### YOUR ASSIGNMENT:
Please pick up the forum discussion on MQA detection below and continue it past its last sentence.

[TEXT EXCERPT Boundary: Start]

Yes, especially for MQA CD.

No need.

They are embedded inside the PCM music data to be found from MQA authentication. There can be MQA tags, but they are optional and a correct decoder implementation does not depend on those tags.

Given that The Fifth Chapter was released the same year as MQA was launched, I’m going to guess it unlikely that any of the CD was encoded with MQA…

The signal path, the DAC sample rate change click, and (I assume) the OP is not hearing noise, are sufficient proof as far as I’m concerned.

Of no doubt, if Roon thinks the track is MQA and thus does the MQA processing, you’d get the click and signal path, etc. But I suspect there is something to this track that has tricked the MQA detection algorithm into thinking it is an MQA track when it really isn’t. MQA was launched in December 2014, after this album was released.

[TEXT EXCERPT Boundary: End]
[RECORDED INFORMATION Boundary: Start]

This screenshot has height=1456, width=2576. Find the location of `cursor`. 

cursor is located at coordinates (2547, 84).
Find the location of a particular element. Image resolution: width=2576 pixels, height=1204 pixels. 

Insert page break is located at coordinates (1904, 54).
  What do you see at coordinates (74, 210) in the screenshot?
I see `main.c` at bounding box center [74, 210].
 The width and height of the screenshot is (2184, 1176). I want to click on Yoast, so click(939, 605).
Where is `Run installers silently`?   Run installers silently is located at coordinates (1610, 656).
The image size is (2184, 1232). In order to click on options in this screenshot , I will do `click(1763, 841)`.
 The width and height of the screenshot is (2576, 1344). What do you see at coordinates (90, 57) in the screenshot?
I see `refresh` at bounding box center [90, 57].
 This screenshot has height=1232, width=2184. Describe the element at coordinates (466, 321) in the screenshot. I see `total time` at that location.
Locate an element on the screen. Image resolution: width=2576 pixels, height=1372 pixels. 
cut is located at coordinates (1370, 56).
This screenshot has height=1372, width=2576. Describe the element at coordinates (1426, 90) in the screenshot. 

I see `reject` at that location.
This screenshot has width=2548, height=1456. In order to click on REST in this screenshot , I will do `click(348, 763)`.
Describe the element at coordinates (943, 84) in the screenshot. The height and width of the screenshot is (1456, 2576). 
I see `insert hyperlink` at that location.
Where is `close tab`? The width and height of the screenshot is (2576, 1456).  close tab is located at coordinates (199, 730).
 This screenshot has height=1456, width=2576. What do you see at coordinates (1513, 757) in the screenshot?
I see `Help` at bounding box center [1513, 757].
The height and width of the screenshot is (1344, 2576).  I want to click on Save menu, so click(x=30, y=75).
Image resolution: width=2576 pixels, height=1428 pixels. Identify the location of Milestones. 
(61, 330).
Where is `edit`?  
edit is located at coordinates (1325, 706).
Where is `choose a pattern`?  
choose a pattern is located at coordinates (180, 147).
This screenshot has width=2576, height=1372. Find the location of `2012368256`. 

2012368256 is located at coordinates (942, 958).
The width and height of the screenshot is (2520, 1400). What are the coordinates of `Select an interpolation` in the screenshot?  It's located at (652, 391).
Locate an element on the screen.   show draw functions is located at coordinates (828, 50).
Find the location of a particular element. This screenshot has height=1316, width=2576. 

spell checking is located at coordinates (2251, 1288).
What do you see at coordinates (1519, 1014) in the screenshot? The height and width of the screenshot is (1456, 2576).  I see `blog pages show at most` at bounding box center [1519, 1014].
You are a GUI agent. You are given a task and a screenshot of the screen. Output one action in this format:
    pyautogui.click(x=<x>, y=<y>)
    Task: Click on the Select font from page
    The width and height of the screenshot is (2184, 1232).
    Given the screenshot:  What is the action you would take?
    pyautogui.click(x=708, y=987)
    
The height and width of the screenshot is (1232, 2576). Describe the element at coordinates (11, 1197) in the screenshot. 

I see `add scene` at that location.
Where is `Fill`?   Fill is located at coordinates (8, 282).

[RECORDED INFORMATION Boundary: End]

### EXPECTED ANSWER:
Also, this would be the ONE track across ALL their CDs that is MQA encoded. (Never mind Tidal re-encoding everything for their streaming service to get the MQA branding to show up. Talking actual CDs here, since the OP mentioned this is a self-made CD rip.)

Tidal identifies this CD as 176k MQA through Roon. However only that one track actually unfolds in Roon and my hardware does not see it as MQA. Either in its normal ‘renderer only’ mode or as ‘decoder and renderer’. Finally, even though my hardware fails to recognise the track as MQA Roon tells me it is rendering or doing a full decode depending on how I am using it. The hardware is a Teac NT-505.